For foreign investors, MIT status is especially significant. Fund payments from a MIT to non-resident investors are subject to a final withholding tax rather than the higher rates that apply to ordinary trust distributions. The rate depends on the investor’s country of residence and any applicable tax treaty.
The AMIT Regime
Since the 2015-16 income year, MITs have had the option of electing into the attribution managed investment trust (AMIT) regime. Under the traditional trust rules, a trustee had to distribute every dollar of taxable income each year, and any mismatch between the trust’s tax position and its cash distributions could create compliance headaches.
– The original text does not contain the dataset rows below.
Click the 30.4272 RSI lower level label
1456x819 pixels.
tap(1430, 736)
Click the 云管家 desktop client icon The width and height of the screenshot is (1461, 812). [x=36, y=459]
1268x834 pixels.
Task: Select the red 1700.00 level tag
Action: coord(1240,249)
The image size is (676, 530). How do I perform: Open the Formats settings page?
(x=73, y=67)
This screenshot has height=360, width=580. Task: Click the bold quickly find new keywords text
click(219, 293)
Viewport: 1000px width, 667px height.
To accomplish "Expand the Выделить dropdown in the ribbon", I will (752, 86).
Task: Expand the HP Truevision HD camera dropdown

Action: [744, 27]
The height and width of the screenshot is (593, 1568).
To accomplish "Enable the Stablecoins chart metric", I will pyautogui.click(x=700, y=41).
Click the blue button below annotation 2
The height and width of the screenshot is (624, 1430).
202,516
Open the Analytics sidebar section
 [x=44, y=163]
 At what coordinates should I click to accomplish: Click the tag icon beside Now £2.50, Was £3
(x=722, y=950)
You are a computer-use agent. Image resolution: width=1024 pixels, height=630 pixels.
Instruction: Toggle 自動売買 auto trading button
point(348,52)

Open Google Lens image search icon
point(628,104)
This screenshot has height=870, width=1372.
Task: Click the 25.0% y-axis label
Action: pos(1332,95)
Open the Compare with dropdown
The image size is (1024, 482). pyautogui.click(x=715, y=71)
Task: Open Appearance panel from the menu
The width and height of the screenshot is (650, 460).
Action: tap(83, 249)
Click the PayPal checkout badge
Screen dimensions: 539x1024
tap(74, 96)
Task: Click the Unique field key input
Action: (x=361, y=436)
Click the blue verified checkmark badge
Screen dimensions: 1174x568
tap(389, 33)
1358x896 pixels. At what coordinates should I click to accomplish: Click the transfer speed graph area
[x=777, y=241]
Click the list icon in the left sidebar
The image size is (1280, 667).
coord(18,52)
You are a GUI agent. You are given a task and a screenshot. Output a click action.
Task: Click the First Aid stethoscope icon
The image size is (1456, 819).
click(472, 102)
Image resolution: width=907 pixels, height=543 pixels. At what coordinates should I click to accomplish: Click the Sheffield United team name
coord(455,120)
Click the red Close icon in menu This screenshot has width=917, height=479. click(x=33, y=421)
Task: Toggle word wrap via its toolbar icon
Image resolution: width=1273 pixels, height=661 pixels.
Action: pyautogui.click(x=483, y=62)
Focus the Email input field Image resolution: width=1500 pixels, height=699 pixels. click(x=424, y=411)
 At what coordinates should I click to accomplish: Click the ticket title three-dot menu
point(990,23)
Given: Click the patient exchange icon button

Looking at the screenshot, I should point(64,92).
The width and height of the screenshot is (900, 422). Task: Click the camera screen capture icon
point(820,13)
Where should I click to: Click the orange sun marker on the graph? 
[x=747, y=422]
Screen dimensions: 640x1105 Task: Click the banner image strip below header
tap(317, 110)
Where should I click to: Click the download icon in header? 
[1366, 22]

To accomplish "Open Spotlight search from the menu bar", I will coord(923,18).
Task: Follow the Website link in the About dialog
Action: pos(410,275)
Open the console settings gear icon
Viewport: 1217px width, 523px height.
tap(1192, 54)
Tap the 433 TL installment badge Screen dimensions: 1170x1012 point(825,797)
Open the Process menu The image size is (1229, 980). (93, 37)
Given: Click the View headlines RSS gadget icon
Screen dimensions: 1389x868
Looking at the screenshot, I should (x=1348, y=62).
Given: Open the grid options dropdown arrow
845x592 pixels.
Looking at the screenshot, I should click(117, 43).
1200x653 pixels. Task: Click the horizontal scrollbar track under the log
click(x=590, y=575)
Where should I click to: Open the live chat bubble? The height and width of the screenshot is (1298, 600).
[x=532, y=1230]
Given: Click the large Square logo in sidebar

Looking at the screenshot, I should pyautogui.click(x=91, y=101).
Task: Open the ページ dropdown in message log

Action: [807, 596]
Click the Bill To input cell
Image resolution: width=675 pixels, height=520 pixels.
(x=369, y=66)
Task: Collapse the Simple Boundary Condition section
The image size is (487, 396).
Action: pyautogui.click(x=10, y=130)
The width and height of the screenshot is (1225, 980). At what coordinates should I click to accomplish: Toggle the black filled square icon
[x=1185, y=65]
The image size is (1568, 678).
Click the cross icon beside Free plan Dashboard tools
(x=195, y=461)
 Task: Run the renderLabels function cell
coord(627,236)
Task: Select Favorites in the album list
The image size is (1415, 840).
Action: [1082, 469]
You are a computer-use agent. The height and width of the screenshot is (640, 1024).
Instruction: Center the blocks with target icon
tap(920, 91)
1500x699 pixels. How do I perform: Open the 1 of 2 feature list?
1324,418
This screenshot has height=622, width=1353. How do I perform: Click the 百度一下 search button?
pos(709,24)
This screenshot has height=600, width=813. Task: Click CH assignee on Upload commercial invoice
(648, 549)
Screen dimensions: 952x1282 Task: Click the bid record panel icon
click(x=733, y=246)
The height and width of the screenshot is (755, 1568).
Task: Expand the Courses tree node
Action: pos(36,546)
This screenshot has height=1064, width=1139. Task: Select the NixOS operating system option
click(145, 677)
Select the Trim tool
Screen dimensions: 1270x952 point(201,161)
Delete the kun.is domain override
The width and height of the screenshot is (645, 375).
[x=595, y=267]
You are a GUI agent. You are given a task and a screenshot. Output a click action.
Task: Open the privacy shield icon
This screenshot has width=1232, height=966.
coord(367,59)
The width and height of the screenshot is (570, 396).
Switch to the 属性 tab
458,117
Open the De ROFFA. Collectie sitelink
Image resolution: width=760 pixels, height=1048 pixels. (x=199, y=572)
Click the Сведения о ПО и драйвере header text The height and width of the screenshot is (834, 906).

Under the AMIT rules, the trustee determines each type of income or tax offset the trust has earned and then attributes those amounts to members on a “fair and reasonable basis” set out in the trust’s constituent documents. This means the trustee can match the tax character of what each investor receives to the actual mix of income the trust earned, rather than relying on a single present-entitlement calculation.
The practical benefits are significant. If the trustee discovers an error in a prior year’s tax calculation, the AMIT regime allows the adjustment to be carried forward and corrected in a later year (called an “unders and overs” mechanism) rather than requiring amended returns for every affected investor. For a fund with thousands of unit holders, this alone saves considerable time and cost.
Most large Australian fund managers have elected into the AMIT regime because it provides greater certainty for both the trustee and investors, and it better aligns the commercial reality of how distributions work with the tax reporting obligations.
How MIT Status Affects You as an Investor
If you hold units in an Australian managed fund, ETF, or listed property trust, you are very likely invested through a MIT or AMIT. Your annual tax statement (called an AMMA statement under the AMIT regime) will break down your share of income by character: franked dividends, interest, net capital gains, foreign income, and so on. You report each component separately on your tax return.
One detail worth noting: under the AMIT rules, the cost base of your units adjusts each year based on the difference between the cash you received and the taxable amounts attributed to you. If more income is attributed than cash distributed, your cost base increases, which reduces any capital gain when you eventually sell. If less income is attributed, your cost base decreases. Your fund’s annual statement will show the adjustment amount.
For most investors, you do not need to do anything to “elect” MIT or AMIT treatment. The fund manager makes that election at the trust level. What matters on your end is understanding the tax statement and using the correct figures when lodging your return.